Similar to the NMDS plot, we can clearly see the two treatments differ. Now let’s assess how significant the difference is Permutational multivariate analysis of variance (PERMANOVA):
perm_results <- adonis2(perm_dist~as.factor(nmds_data$Treatment), data=perm_dist,
permutations=9999)
perm_results
## Permutation test for adonis under reduced model
## Terms added sequentially (first to last)
## Permutation: free
## Number of permutations: 9999
##
## adonis2(formula = perm_dist ~ as.factor(nmds_data$Treatment), data = perm_dist, permutations = 9999)
## Df SumOfSqs R2 F Pr(>F)
## as.factor(nmds_data$Treatment) 1 736.47 0.23838 3.7559 4e-04 ***
## Residual 12 2353.01 0.76162
## Total 13 3089.48 1.00000
## ---
## Signif. codes: 0 '***' 0.001 '**' 0.01 '*' 0.05 '.' 0.1 ' ' 1
Based on the PERMANOVA test, we can see that the difference is significant as the p-value is 4x10-4 and is far less than 0.05. This indicates that the probability that the two groups are different are highly not due to chance, suggesting there is a significant difference between the two treatments.
In conclusion, this EDA has shown me that there is a significant difference between the original and WGA treatments when it comes to bacterial community composition.

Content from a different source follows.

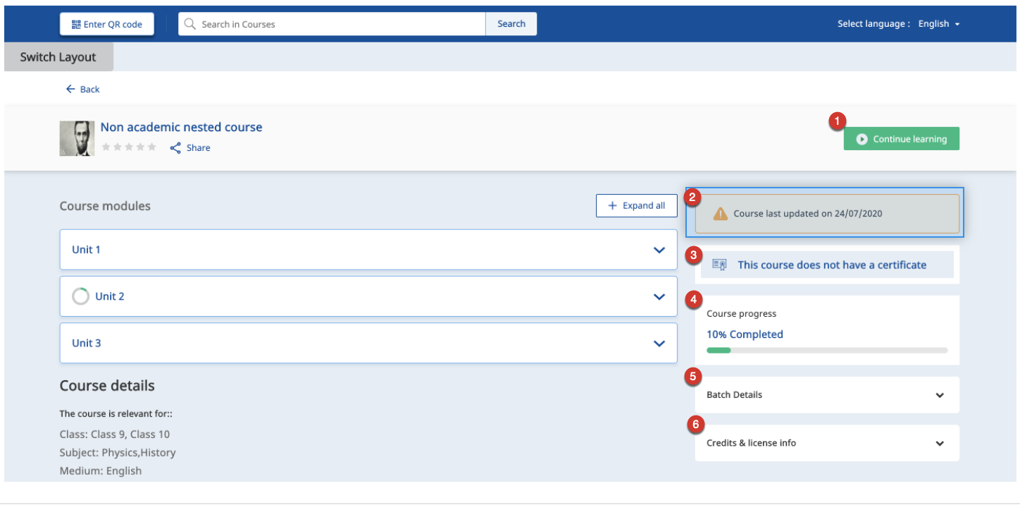Viewport: 1020px width, 510px height.
Task: Click the course progress bar
Action: [x=827, y=350]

This suggests to me that if possible, I should avoid using WGA DNA for my library preparation as it could lead to biases and amplification of different species as highlighted in Figures 4 and 5. However, I did find bacterial taxa within both treatments that have been previously found to have BCA properties. As such, these preliminary results seem promising in suggesting that upon pathogen infection to S. endobioticum, soil microbiomes may undergo a shift in their community composition to favour bacterial taxa having BCA properties to protect them from environmental stressors. However, more studies are required to validate this.